Dal 4 al 26 marzo il Centro Salvador Allende della Spezia ospita la mostra di Paolo Fiorellini Ecce homo, a cura di Mara Borzone. La fantascienza, o, piuttosto, i suoi personaggi, sono il linguaggio adottato da Fiorellini in questi lavori, l’inganno della tecnologia è l’idea di fondo; il titolo è la frase di Ponzio Pilato, con tutti suoi sottintesi.

Un artista, se è tale, cattura i segnali dal mondo esterno, e li rielabora. In qualche caso li anticipa, come in questa mostra di Paolo Fiorellini, pensata in tempi non sospetti, recenti eppure sostanzialmente tranquilli, e inaugurata durante una delle più complesse crisi che il Mediterraneo abbia mai visto.

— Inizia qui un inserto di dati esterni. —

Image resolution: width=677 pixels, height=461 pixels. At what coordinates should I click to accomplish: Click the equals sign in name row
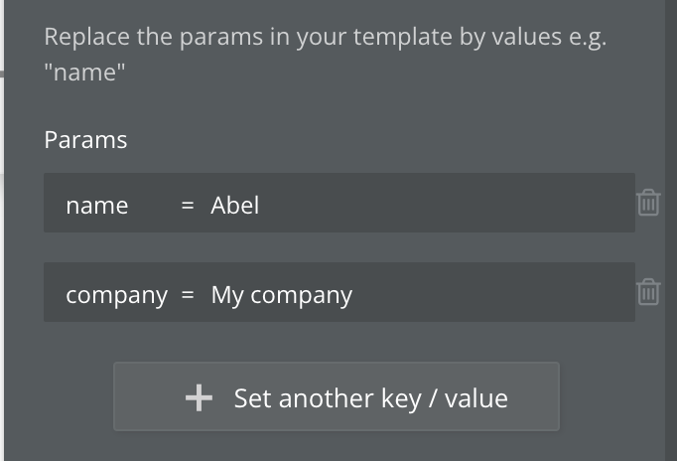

Gli uomini di ferro di Fiorellini, giganteschi iron men, molto meno aggraziati e dinamici del protagonista del fumetto, evocano le mummie, fasciati in bende metalliche che ne impediscono l’identificazione, ma anche i guerrieri crociati nelle loro armature.

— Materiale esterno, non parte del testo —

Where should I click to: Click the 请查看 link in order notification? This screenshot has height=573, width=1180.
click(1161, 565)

La recente, triste sorte di alcune mummie del Museo del Cairo, o le conseguenze delle Crociate, tutte da rileggere in chiave odierna, non sono che due delle possibili premonizioni di Fiorellini, o esempi della sua weltanschauung, una visione del mondo autonoma, pacata, distaccata, riflessiva e senza retorica.

Ecce homo non si esaurisce nei grandi uomini di ferro: una serie di stele provenienti dal futuro celebra altri archetipi di guerrieri, samurai o lunigianesi dell’età del ferro, persino una guerriera, cyborg che non esistono ancora.

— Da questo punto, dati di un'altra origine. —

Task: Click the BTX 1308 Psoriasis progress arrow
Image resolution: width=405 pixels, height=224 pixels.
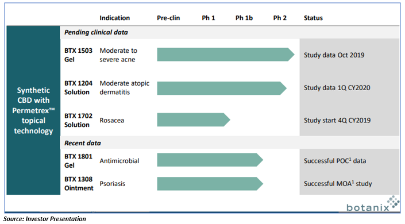Action: [x=210, y=184]
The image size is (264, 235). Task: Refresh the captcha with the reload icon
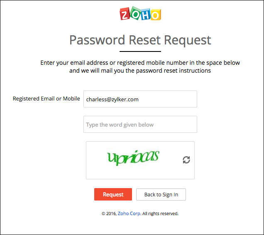click(x=186, y=160)
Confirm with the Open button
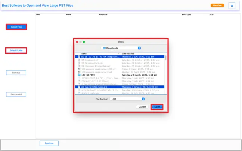This screenshot has height=151, width=242. click(157, 107)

Ai cyborg metallici è arrivato dopo una lunga sperimentazione sui materiali, iniziata con la pittura materica e proseguita con pesci/aerei in fil di ferro dentro piccole teche in vetro e metallo, colme di silicone trasparente. L’aspetto traslucido del silicone, attraente e insieme repellente, a contrasto con i bagliori del ferro spazzolato a mano, suggerisce tecnologie future, avanzate e, al tempo stesso, rabberciate, consunte e obsolete, ridotte a ex voto di un mondo che verrà.

Di lì sono nati gli ultimi guerrieri, sporchi di grasso nero come se venissero da un’altra galassia, corruschi e corrucciati; per farne risaltare i riflessi metallici, Fiorellini li ha collocati su un fondo di cemento, che assorbe completamente la luce e che, a sua volta, evoca panorami urbani degradati.

La ricerca di Fiorellini si muove dunque in ambiti diversi, dall’ecologia, che è anche stile e scelta di vita, alla coscienza civica – parlare di politica in senso stretto è riduttivo – al futuro, non facile, non gradevole, non rassicurante, alla religiosità, poiché di idoli si tratta. Caratteristiche comuni sono la manualità e la cura nell’esecuzione, mai troppo diligente, tuttavia riscontrabile nelle grandi opere come nei dettagli, nelle saldature come nei colpi di lima, nel progetto dell’installazione; Fiorellini ne è il regista, i replicanti metallici sull’attenti possono ricordare i guerrieri dell’esercito di Xian, ma sono allo sbando.

Paolo Fiorellini è nato a Sarzana (La Spezia) nel 1961, dove vive e lavora in un ex biscottificio. Nel 1985 ha frequentato l’Accademia di Belle Arti di Carrara. Inizialmente il suo lavoro artistico è stato caratterizzato da un linguaggio tra la figurazione e l’Espressionismo; dagli anni Novanta la sua pittura è approdata ad un gesto più informale e ricco di materia, quindi si è dedicato alla sperimentazione dei materiali, tra cui il silicone, nel quale ha spesso incluso elementi naturali (fiori, erba o pesci). Artista visivo poliedrico, spazia fra pittura, scultura, assemblage e performance, con esiti collocabili fra la Transavanguardia e le ricerche oggettuali più recenti.